OBJECTIVE
Pull out every line of the listing below that contains the word "Task". Case counts, so match capital and lowercase letters as given.

►

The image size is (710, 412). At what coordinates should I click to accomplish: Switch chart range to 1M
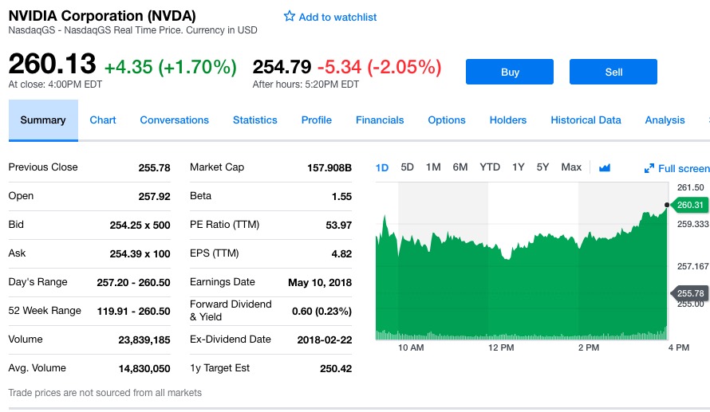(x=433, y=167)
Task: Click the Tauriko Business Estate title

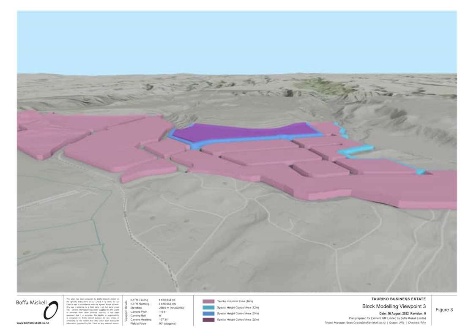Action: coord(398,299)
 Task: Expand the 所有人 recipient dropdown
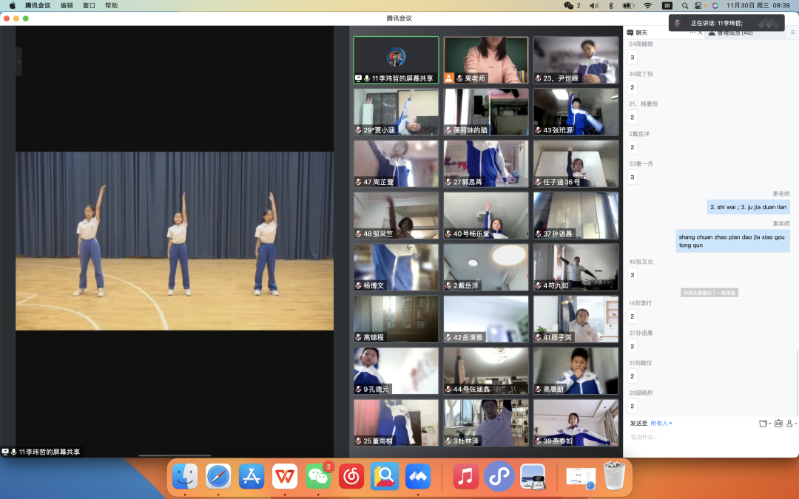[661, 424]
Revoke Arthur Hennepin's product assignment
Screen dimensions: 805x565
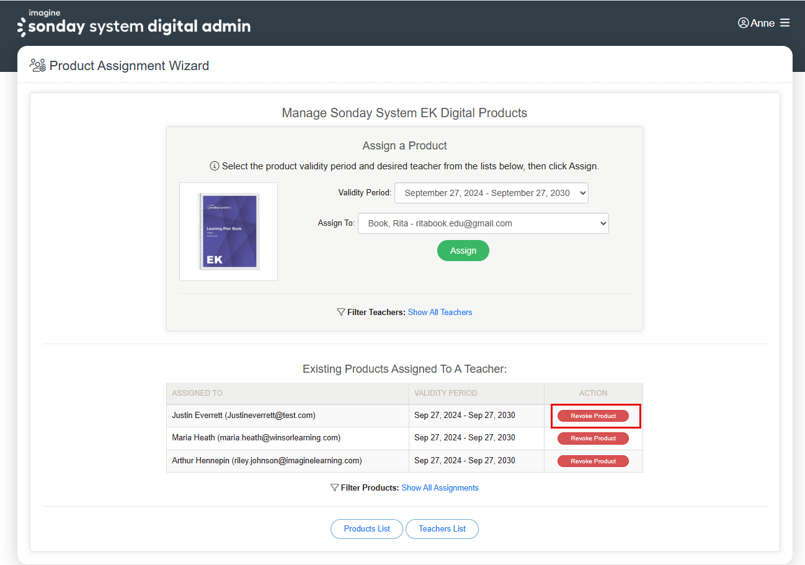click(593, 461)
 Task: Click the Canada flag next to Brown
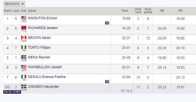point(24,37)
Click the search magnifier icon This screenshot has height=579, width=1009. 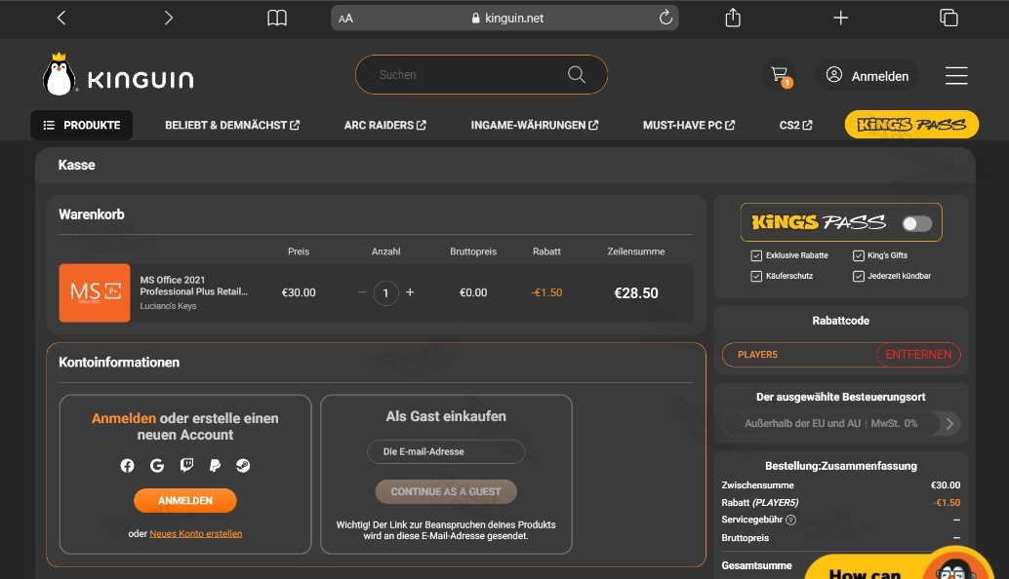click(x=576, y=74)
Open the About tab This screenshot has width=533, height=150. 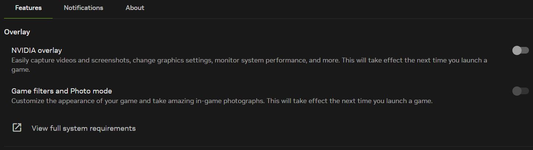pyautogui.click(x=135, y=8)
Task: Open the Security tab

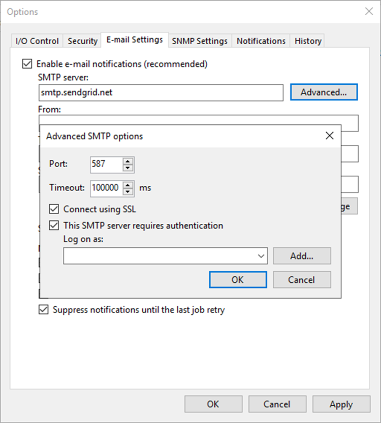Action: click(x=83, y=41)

◄
►

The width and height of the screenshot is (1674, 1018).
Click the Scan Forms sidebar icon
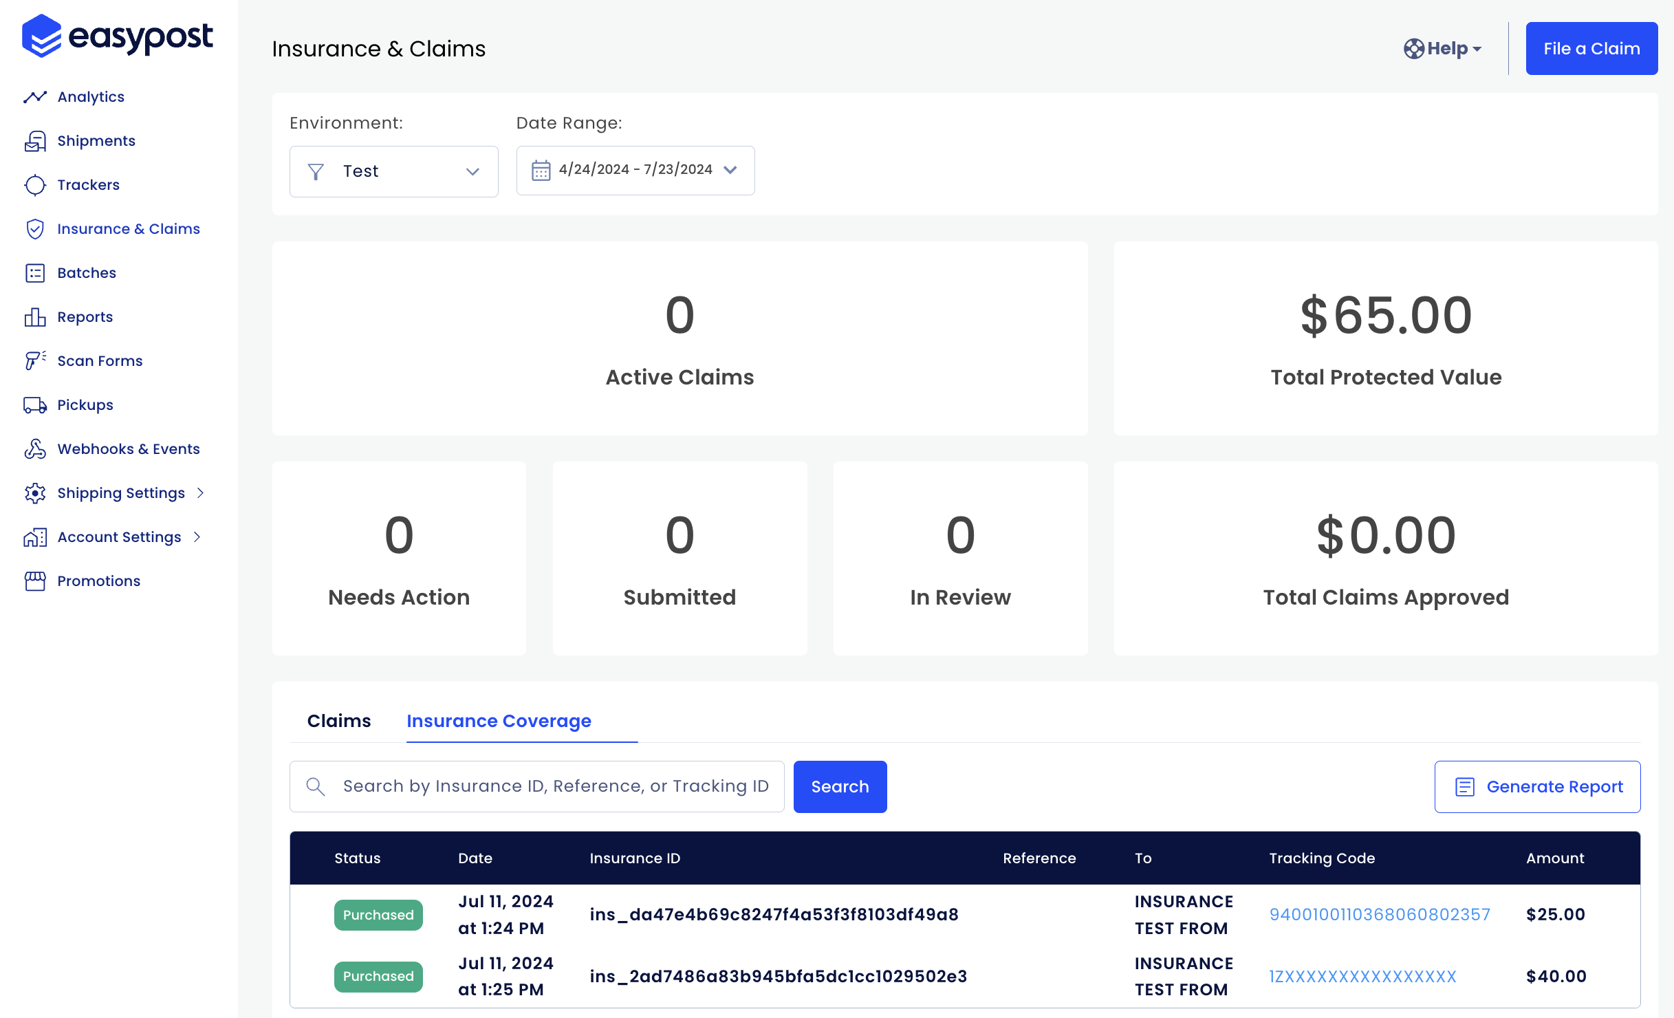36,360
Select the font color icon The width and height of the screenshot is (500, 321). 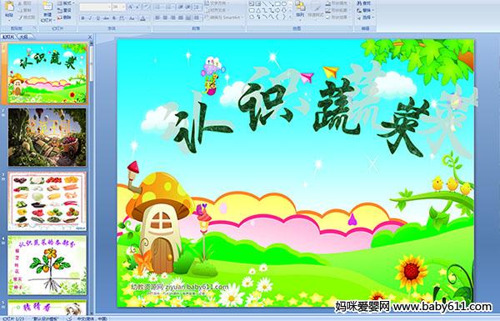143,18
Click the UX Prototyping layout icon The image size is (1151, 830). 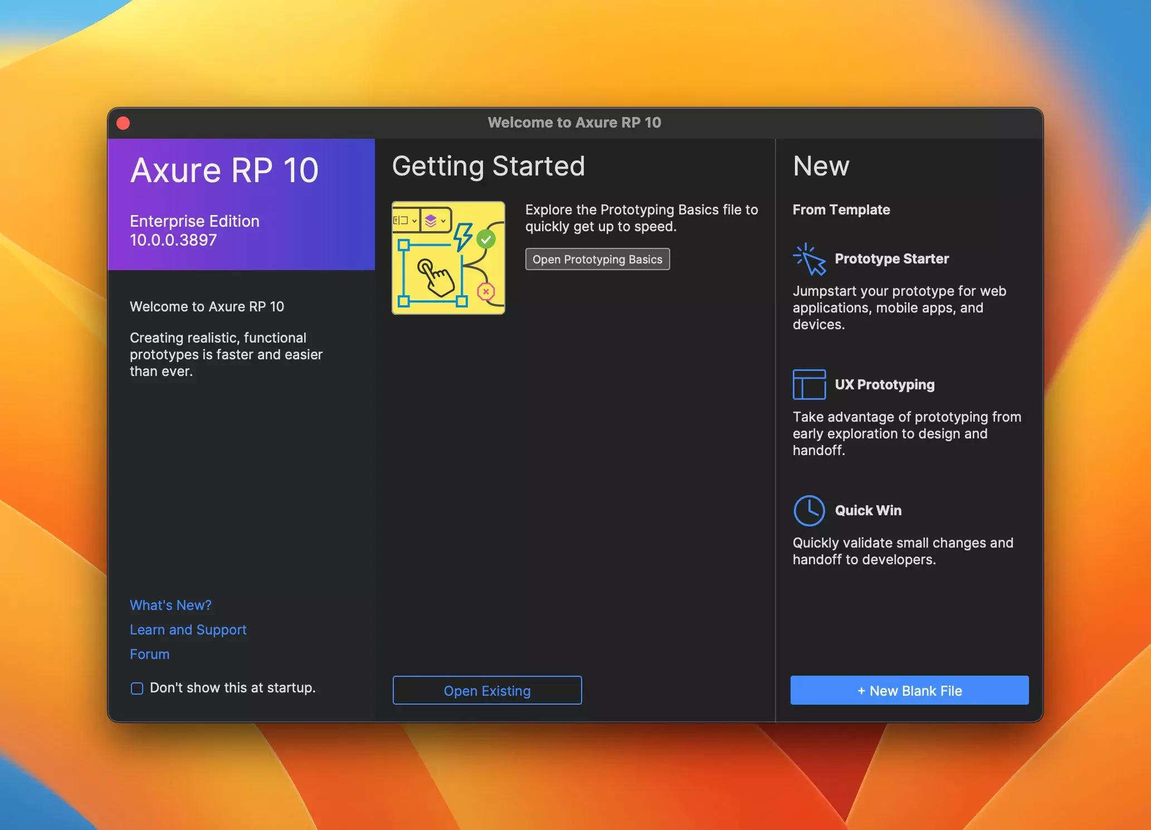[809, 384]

◄

COMPLETED EXERCISE
Task: Click the Tauriko Business Estate title
 Task: Expand the 所有人 recipient dropdown
 Task: Click the Canada flag next to Brown
Task: Open the Security tab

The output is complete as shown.